» **Work request**
Make an exact copy of the lines from the one holding "This screenshot has" through the end of the entries below, both ends kept, and of nothing else. Exclude pictures.

» **Material shown**

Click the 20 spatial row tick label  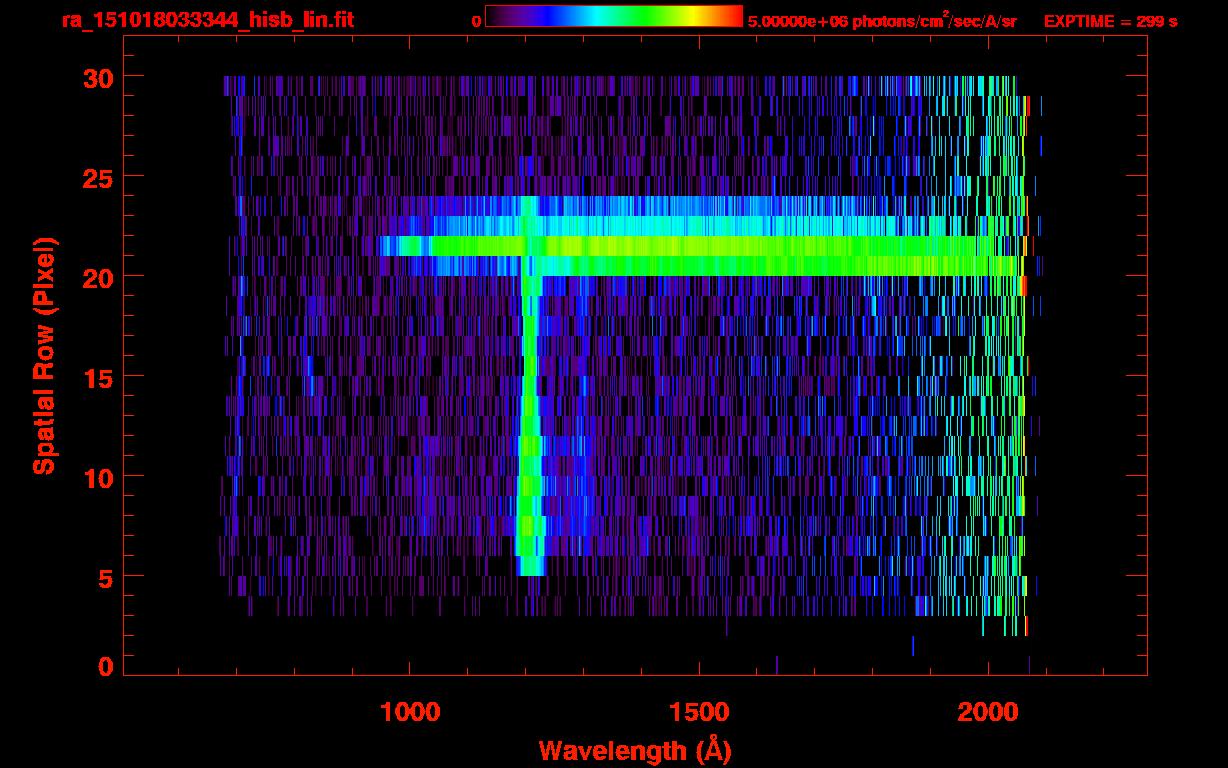(97, 277)
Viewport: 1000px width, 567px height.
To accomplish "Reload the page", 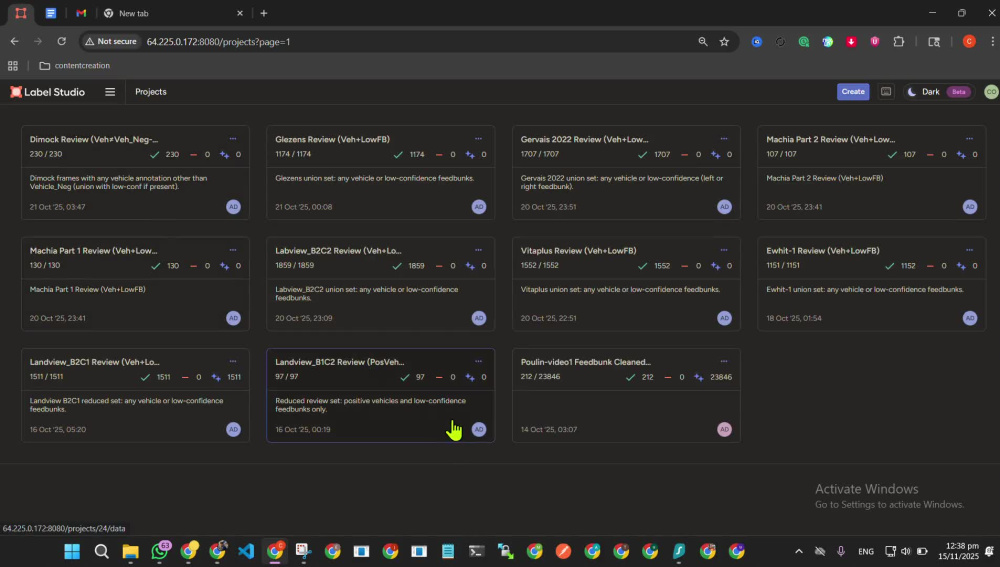I will (x=61, y=41).

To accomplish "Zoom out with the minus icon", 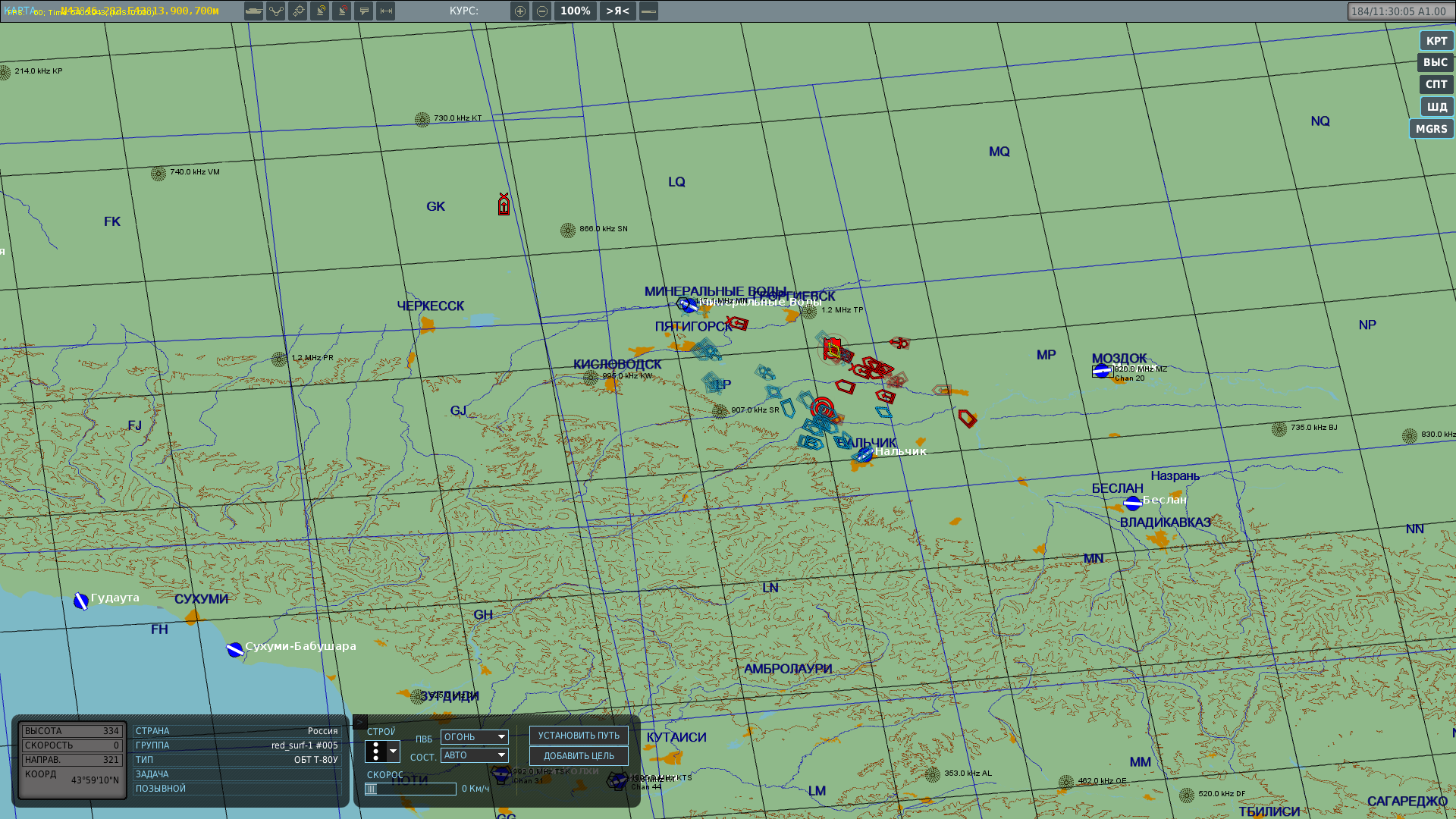I will coord(541,11).
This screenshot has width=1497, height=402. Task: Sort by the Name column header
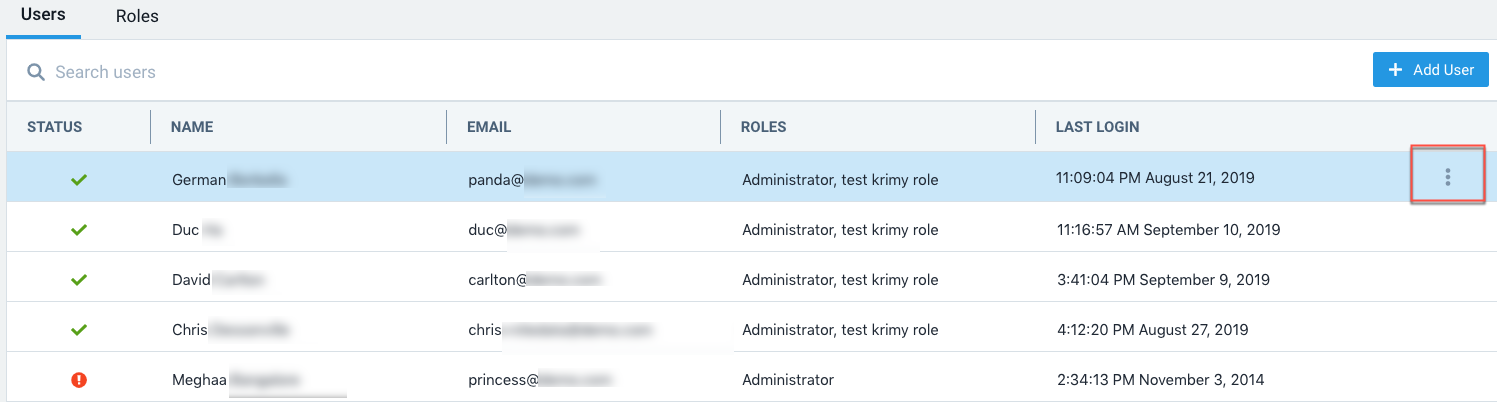pos(192,127)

» **Exercise response**
This screenshot has width=1497, height=402. Task: Sort by the Name column header
pos(192,127)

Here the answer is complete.